§ **Task description**
Rewrite every line of the listing from the line containing "the word Consommateur" through the end, requests included. Rescale each click coordinate in the answers by multiplying it by 1.4 and rounding to a whole number, with halves rounded up.

§ **Records for processing**
#####
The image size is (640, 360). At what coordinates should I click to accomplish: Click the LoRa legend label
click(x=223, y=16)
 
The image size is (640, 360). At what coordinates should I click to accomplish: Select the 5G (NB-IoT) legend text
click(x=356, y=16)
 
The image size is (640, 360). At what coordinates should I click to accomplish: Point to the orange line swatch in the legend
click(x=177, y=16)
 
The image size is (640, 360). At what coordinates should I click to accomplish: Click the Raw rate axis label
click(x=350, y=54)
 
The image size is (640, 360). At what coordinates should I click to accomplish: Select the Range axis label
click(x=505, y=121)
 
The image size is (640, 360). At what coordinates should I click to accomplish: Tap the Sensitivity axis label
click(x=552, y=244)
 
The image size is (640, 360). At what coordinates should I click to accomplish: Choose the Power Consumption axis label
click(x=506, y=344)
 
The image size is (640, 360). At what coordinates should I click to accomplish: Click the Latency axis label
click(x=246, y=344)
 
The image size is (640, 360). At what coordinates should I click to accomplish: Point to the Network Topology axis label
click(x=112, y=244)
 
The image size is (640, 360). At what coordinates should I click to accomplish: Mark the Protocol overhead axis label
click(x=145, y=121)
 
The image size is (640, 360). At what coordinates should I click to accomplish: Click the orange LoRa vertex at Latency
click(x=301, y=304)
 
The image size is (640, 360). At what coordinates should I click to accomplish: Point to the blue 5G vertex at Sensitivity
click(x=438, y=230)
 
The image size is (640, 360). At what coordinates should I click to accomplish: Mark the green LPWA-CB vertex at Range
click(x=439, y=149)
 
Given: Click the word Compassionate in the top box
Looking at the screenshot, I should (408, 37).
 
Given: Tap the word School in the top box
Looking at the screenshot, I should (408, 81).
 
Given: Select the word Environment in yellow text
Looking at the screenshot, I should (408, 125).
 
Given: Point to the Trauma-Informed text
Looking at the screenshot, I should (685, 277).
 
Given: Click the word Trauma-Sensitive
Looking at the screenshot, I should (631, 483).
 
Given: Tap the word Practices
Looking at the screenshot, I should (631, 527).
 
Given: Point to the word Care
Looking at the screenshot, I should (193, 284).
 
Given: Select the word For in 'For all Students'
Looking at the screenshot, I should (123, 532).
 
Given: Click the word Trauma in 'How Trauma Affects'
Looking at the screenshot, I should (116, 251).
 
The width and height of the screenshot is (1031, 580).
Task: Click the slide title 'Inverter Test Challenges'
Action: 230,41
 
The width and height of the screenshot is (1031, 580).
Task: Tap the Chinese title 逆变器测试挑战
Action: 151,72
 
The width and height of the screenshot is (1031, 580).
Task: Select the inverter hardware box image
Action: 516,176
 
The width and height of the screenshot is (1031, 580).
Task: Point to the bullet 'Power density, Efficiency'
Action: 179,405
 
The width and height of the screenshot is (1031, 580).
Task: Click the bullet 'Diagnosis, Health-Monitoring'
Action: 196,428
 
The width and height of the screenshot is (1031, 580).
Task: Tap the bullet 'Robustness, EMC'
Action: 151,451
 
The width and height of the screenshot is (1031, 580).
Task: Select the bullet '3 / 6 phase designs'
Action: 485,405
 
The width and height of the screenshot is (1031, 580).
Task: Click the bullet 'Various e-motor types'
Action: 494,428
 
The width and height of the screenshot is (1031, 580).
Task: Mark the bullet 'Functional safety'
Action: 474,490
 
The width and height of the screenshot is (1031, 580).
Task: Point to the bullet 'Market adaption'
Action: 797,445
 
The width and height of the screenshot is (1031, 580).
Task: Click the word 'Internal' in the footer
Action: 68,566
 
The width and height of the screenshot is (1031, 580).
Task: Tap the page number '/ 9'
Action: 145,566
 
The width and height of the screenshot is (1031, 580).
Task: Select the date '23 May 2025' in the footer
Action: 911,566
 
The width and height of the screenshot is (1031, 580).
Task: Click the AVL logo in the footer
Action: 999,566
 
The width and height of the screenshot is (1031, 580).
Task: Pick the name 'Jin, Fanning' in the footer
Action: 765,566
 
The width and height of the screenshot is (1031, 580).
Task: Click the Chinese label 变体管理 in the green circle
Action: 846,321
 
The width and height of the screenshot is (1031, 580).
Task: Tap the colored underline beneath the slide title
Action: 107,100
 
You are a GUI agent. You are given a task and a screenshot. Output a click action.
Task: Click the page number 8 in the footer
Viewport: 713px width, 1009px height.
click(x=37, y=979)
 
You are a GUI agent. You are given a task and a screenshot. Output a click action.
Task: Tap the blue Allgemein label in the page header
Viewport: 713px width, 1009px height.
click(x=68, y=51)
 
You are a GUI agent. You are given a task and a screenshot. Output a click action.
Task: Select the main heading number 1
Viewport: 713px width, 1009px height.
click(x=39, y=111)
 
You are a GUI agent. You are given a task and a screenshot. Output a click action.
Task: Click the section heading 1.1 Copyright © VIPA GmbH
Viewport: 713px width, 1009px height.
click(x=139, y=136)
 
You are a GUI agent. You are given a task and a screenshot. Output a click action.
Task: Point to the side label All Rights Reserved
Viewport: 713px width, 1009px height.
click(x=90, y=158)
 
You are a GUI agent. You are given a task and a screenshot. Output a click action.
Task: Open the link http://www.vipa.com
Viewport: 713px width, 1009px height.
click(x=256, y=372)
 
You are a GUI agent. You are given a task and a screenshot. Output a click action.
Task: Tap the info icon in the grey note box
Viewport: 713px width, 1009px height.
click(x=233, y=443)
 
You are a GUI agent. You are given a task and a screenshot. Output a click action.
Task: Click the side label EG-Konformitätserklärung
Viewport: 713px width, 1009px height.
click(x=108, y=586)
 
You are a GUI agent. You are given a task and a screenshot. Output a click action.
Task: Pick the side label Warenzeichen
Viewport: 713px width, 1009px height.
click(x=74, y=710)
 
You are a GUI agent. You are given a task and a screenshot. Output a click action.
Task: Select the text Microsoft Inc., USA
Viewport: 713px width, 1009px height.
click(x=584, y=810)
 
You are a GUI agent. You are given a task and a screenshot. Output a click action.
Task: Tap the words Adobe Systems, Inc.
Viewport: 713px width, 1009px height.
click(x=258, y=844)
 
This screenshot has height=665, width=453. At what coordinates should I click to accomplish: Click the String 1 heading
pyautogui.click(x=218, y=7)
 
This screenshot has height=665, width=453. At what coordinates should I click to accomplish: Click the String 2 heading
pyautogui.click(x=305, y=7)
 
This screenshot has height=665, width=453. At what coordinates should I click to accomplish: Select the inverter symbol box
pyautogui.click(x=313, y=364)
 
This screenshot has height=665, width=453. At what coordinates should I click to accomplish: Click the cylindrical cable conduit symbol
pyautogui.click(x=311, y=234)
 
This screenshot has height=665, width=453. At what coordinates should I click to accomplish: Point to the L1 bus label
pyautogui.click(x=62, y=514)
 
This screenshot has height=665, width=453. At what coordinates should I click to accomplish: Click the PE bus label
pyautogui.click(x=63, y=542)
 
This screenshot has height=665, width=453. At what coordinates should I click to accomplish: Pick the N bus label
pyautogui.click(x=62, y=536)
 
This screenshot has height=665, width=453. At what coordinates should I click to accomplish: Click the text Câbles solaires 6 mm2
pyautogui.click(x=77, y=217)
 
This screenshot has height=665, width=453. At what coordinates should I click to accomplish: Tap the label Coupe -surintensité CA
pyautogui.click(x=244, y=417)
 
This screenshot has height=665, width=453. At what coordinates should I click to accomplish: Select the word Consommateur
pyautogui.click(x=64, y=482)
#####
§ **Response to the exercise**
This screenshot has height=665, width=453. At what coordinates should I click to accomplish: Select the word Consommateur
pyautogui.click(x=90, y=675)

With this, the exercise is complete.